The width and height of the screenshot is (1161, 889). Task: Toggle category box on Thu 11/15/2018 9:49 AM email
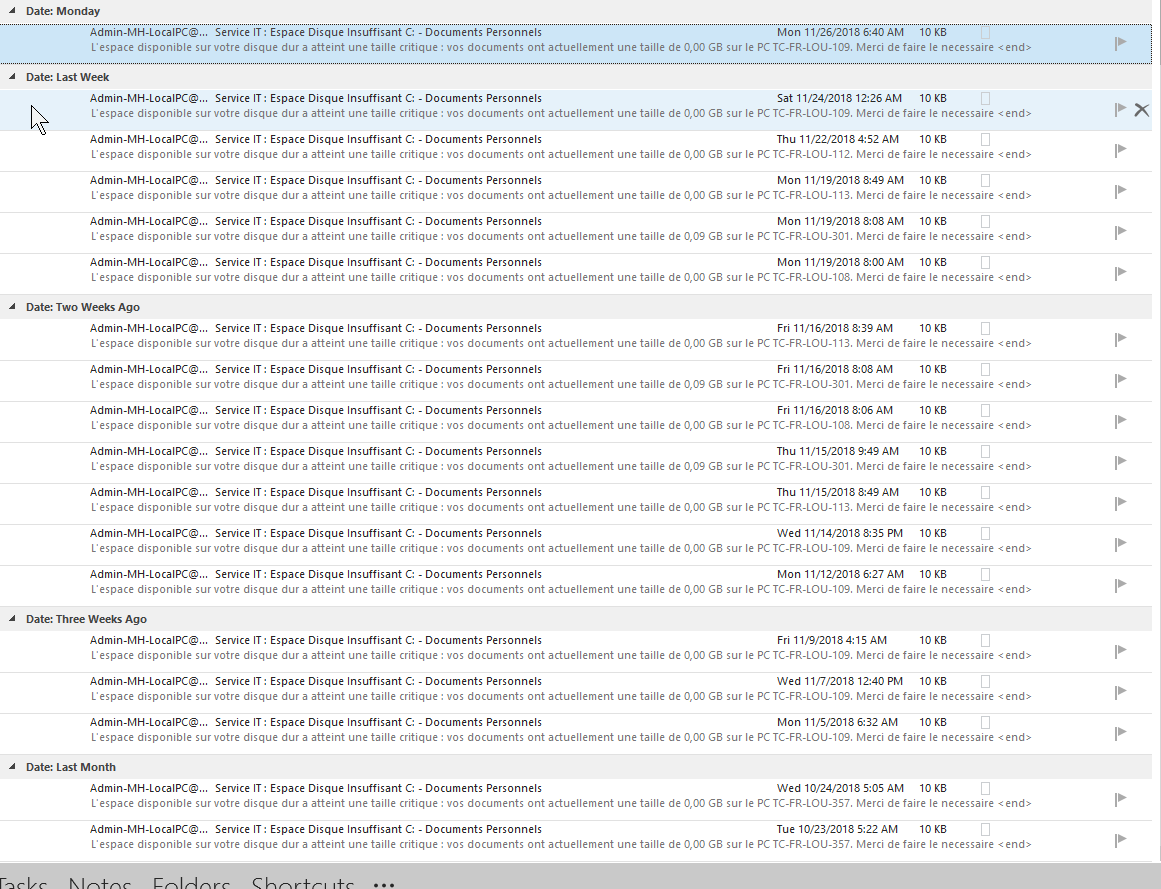(x=985, y=452)
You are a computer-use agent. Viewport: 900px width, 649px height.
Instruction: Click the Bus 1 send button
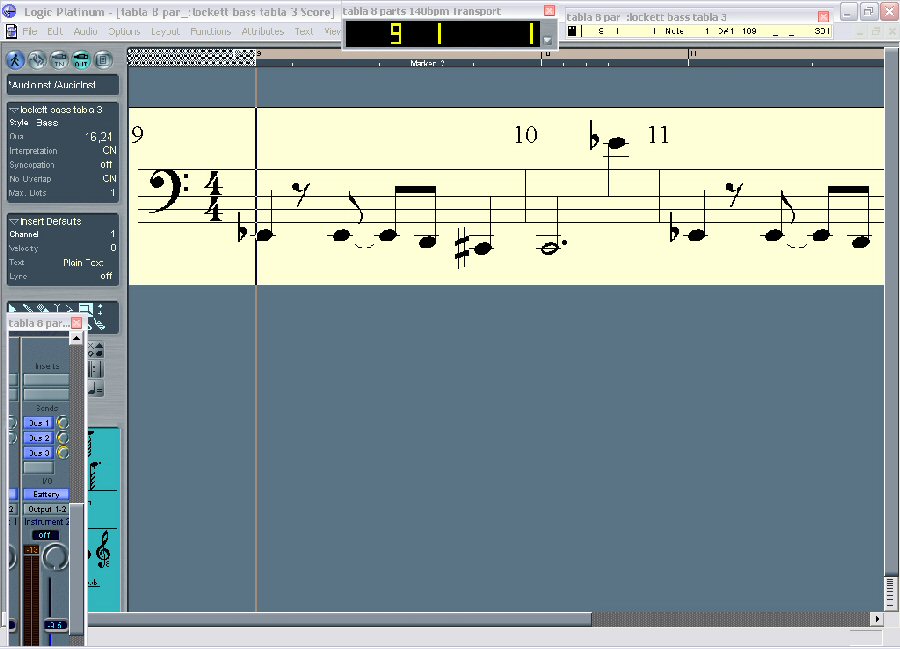(x=38, y=423)
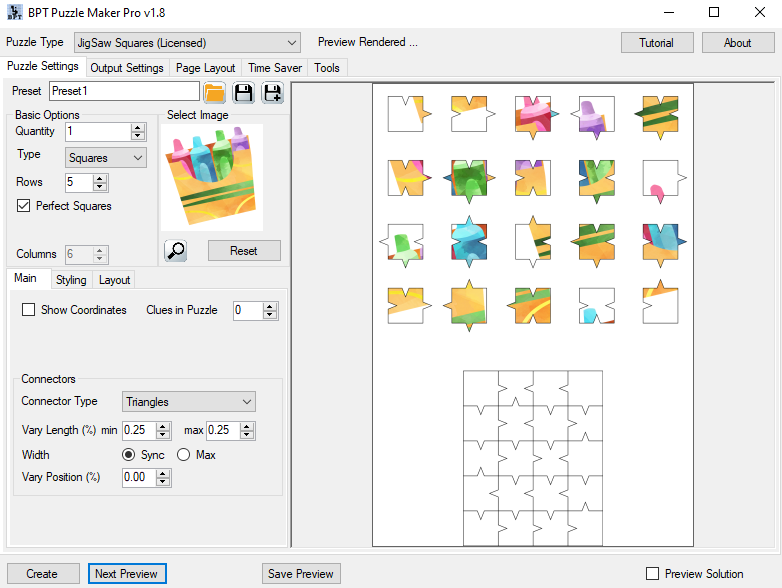Click the save preset as new icon

tap(272, 92)
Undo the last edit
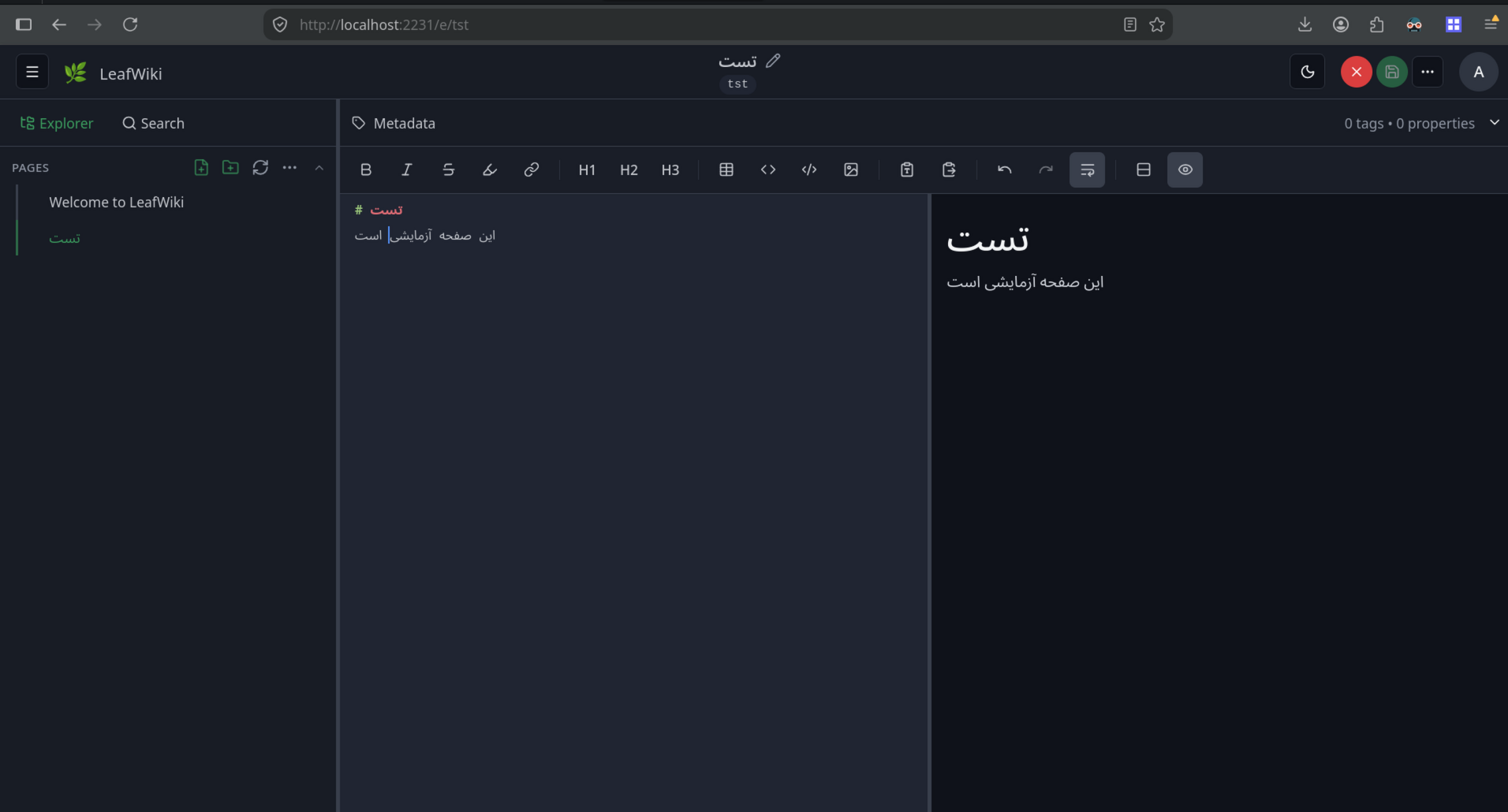This screenshot has height=812, width=1508. click(x=1004, y=169)
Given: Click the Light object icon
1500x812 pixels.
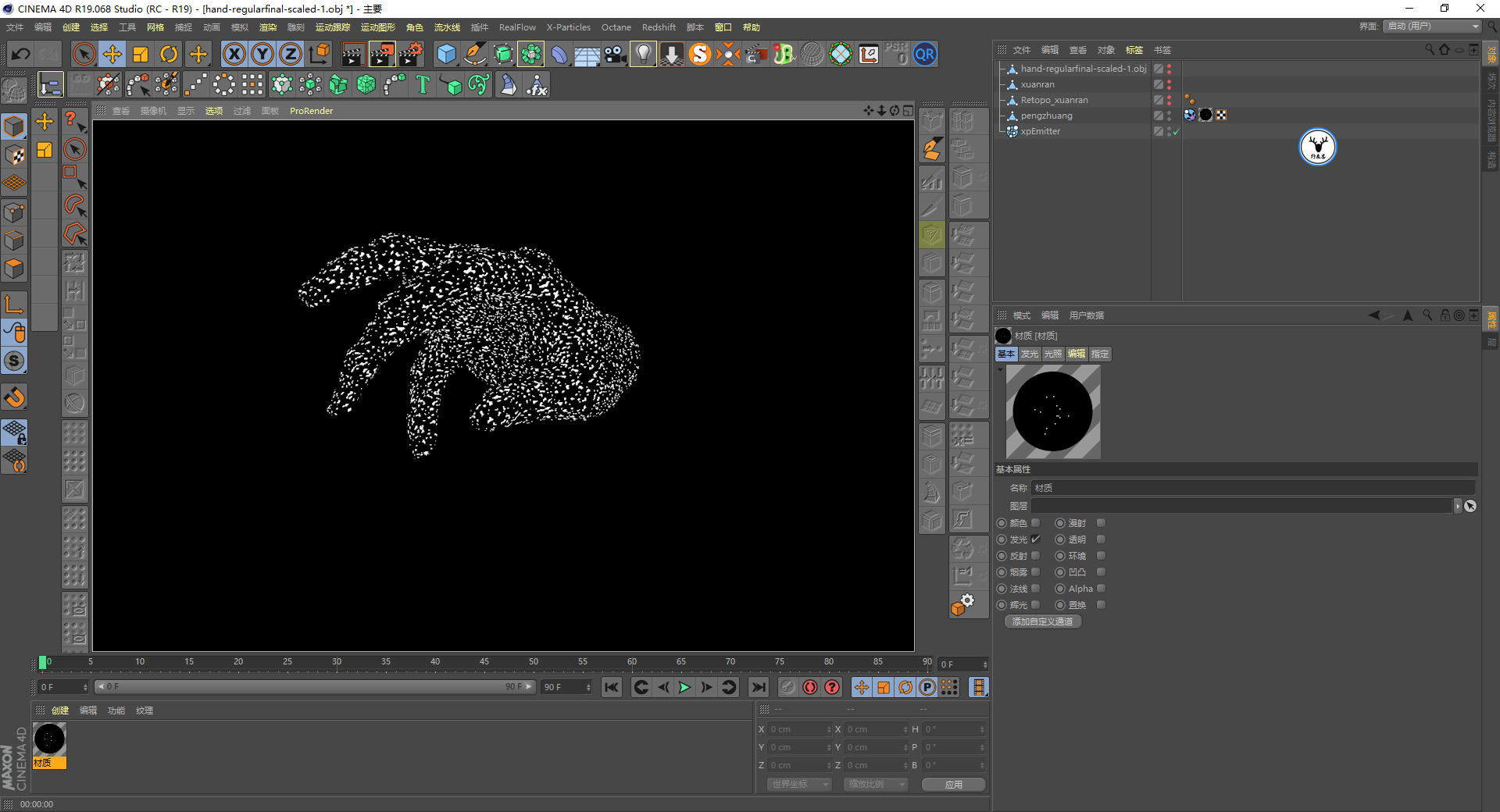Looking at the screenshot, I should (643, 54).
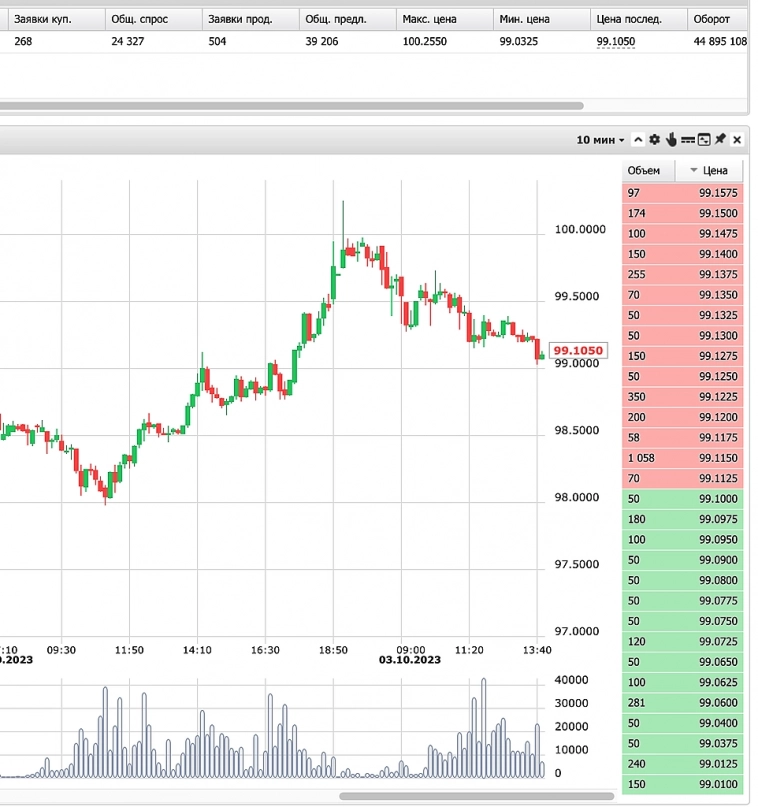Select the hand pan tool
The width and height of the screenshot is (758, 807).
click(x=671, y=140)
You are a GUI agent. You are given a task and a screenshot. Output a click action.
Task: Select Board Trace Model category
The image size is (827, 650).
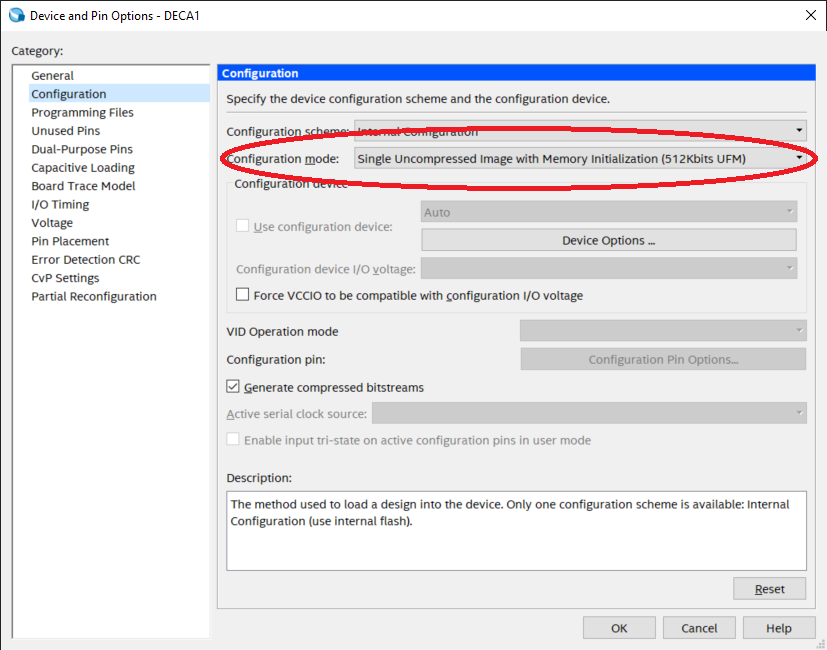83,186
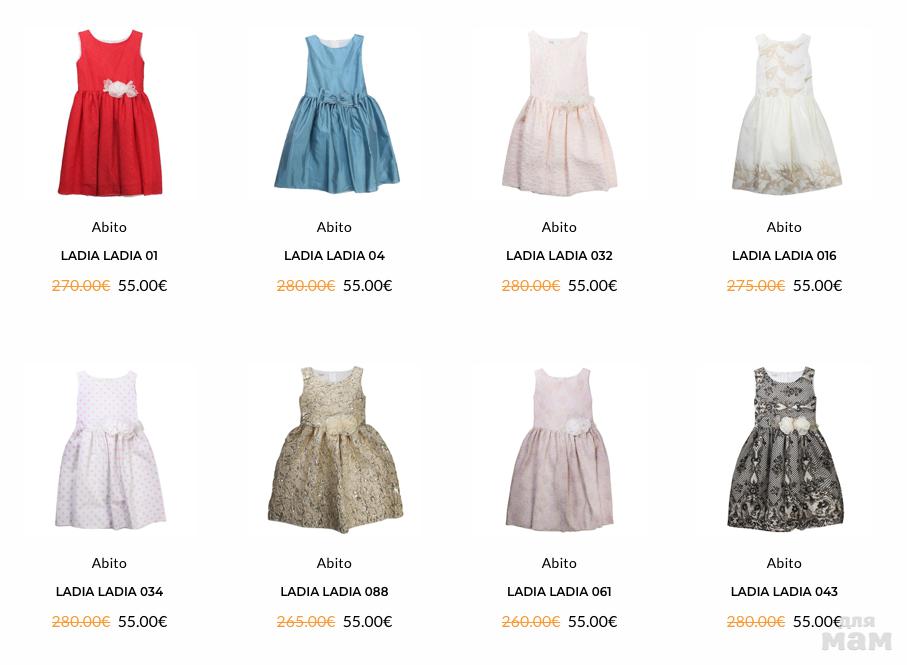
Task: Open the LADIA LADIA 061 product link
Action: pyautogui.click(x=559, y=592)

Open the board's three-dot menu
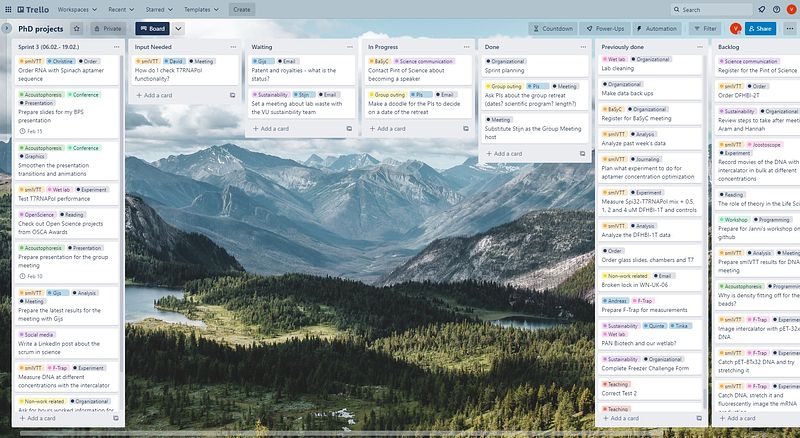pos(789,29)
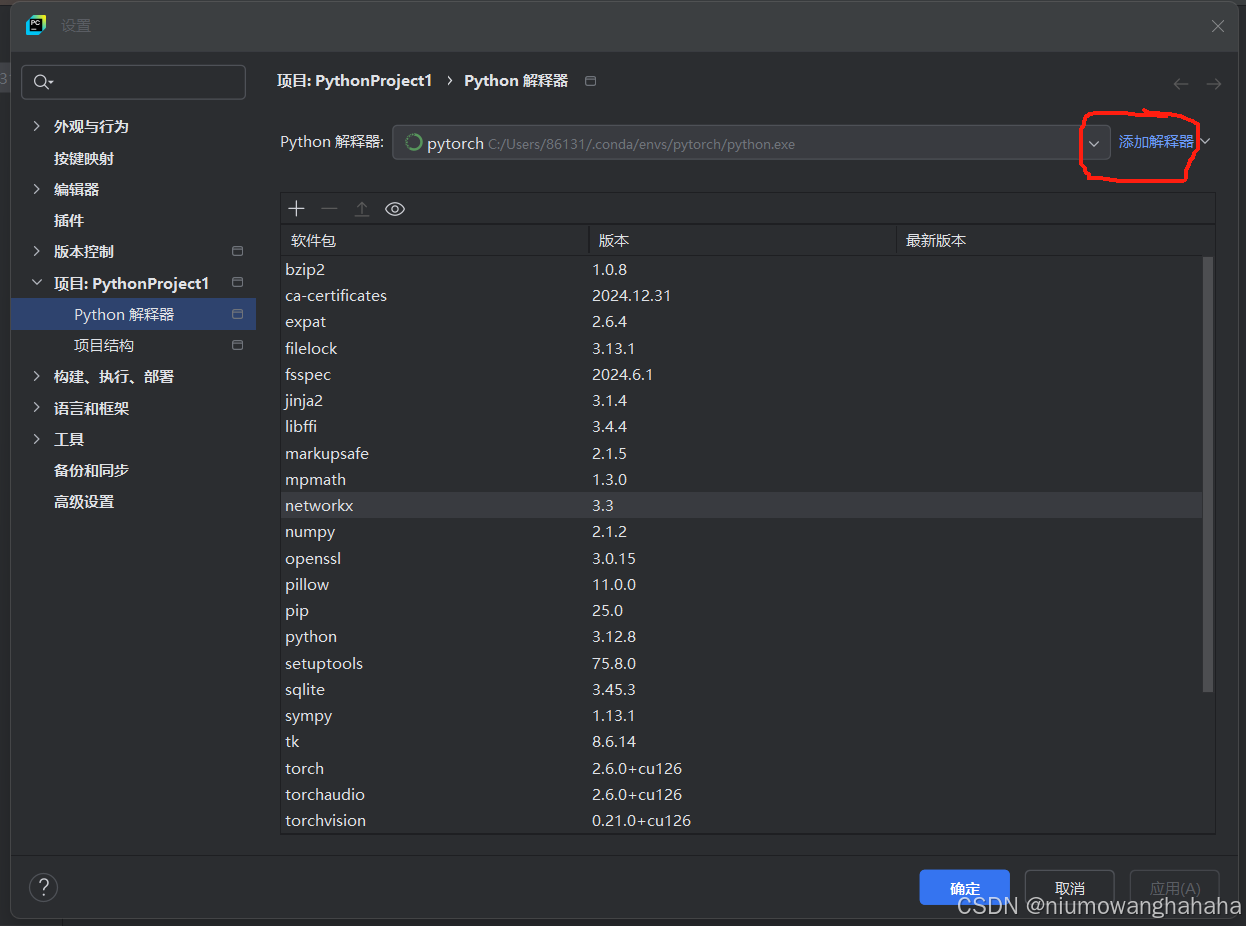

Work item: Without including any pictures, output all the entries above exactly.

Output of the exercise:
The width and height of the screenshot is (1161, 889). Task: Toggle category box on Thu 11/15/2018 9:49 AM email
(x=985, y=452)
You are a computer-use agent. Viewport: 900px width, 649px height.
Instruction: Click the Bus 1 send button
(x=38, y=423)
Click the save preset as new icon

tap(272, 92)
Undo the last edit
This screenshot has height=812, width=1508. click(x=1004, y=169)
Given: Click the Light object icon
1500x812 pixels.
Looking at the screenshot, I should (643, 54).
Select the hand pan tool
The width and height of the screenshot is (758, 807).
click(x=671, y=140)
You are a GUI agent. You are given a task and a screenshot. Output a click action.
Task: Select Board Trace Model category
The image size is (827, 650).
83,186
Task: Open the LADIA LADIA 061 product link
Action: pyautogui.click(x=559, y=592)

Open the board's three-dot menu
pos(789,29)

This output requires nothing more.